As part of the Bridging Cultures Bookshelf: Muslim Journeys, Blumberg Memorial Library is now home to 25 books, three films and an online database geared toward helping the campus better understand Muslim culture and religion. Muslim Journeys is a project of the National Endowment for the Humanities, conducted in cooperation with the American Library Association, the Ali Vural Ak Center for Global Islamic Studies at George Mason University, Oxford University Press and Twin Cities Public Television. Support was provided by a grant from Carnegie Corporation of New York, and the Doris Duke Foundation provided media components for Islamic Art.
As one of roughly 1,000 libraries around the country to receive a collection of books and films chosen by experts in the field of Islamic studies, Blumberg Memorial Library offers students, faculty and staff opportunities to deepen their understanding of the Muslim culture.
“I want the library to be a center for conversation and diversity,” said Amelia Koford, TLU outreach and information literacy librarian. “We have students here who have never met someone who is Muslim and this is a way to create connections and break down stereotypes. TLU was honored to receive the award and we want to keep pursuing opportunities like this, because they allow us to offer students the best resources possible.”
As part of the Muslim Journeys Bookshelf, Koford taught an activity module where students engaged in cross-cultural discussions about several of the new books and films. TLU also hosted a panel discussion, Islam: Beyond Stereotypes, to explore the common misconceptions about the religion. TLU Professor of Information Systems and Math Sam Hijazi participated on the panel, sharing his experiences as a Muslim. He spoke about how diverse religions should interact with each other and how this grant allows the TLU campus to engage in a dialogue about these types of issues.

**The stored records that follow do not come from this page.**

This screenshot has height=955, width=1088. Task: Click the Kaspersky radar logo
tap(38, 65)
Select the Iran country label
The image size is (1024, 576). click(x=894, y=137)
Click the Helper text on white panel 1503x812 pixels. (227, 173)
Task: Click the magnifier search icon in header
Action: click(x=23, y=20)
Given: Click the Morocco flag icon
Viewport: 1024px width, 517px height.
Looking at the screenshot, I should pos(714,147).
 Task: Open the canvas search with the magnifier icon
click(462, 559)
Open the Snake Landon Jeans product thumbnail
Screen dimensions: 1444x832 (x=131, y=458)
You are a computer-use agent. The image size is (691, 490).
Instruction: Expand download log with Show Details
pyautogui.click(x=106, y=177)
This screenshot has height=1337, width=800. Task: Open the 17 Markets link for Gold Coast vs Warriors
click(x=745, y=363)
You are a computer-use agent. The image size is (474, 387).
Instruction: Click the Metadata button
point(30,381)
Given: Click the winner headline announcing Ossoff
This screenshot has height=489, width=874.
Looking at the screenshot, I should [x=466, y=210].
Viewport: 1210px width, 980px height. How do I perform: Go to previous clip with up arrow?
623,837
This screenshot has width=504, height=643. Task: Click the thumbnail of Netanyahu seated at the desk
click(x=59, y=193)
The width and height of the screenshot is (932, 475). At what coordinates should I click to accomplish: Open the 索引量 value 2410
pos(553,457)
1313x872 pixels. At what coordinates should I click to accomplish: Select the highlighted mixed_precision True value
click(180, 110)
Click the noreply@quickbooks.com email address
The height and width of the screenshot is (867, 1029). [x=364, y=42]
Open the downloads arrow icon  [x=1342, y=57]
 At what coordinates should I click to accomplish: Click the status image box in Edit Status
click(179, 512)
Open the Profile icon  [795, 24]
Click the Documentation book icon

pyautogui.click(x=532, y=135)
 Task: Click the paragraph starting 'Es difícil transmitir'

Prophet Mohammad [saw] said, ‘A Muslim is that person from whose hands and from whose tongue all people are safe,’ [Bukhari],” Hijazi said. “It is our job as Muslims to make sure that we live and act on this statement. The intention of the panel on Islam was to build connections with different islands of faiths. All Abrahamic religions, including Judaism, Christianity and Islam, originate from the same source. Isn't a wonderful attempt to focus on what brings us together better instead of what separates us? God wants us to be different in order to learn, share, coexist and grow from each other. Interfaith dialogue should be a common practice in order to replace some of the fear with understanding. Awareness will bring our oneness regardless of our differences.”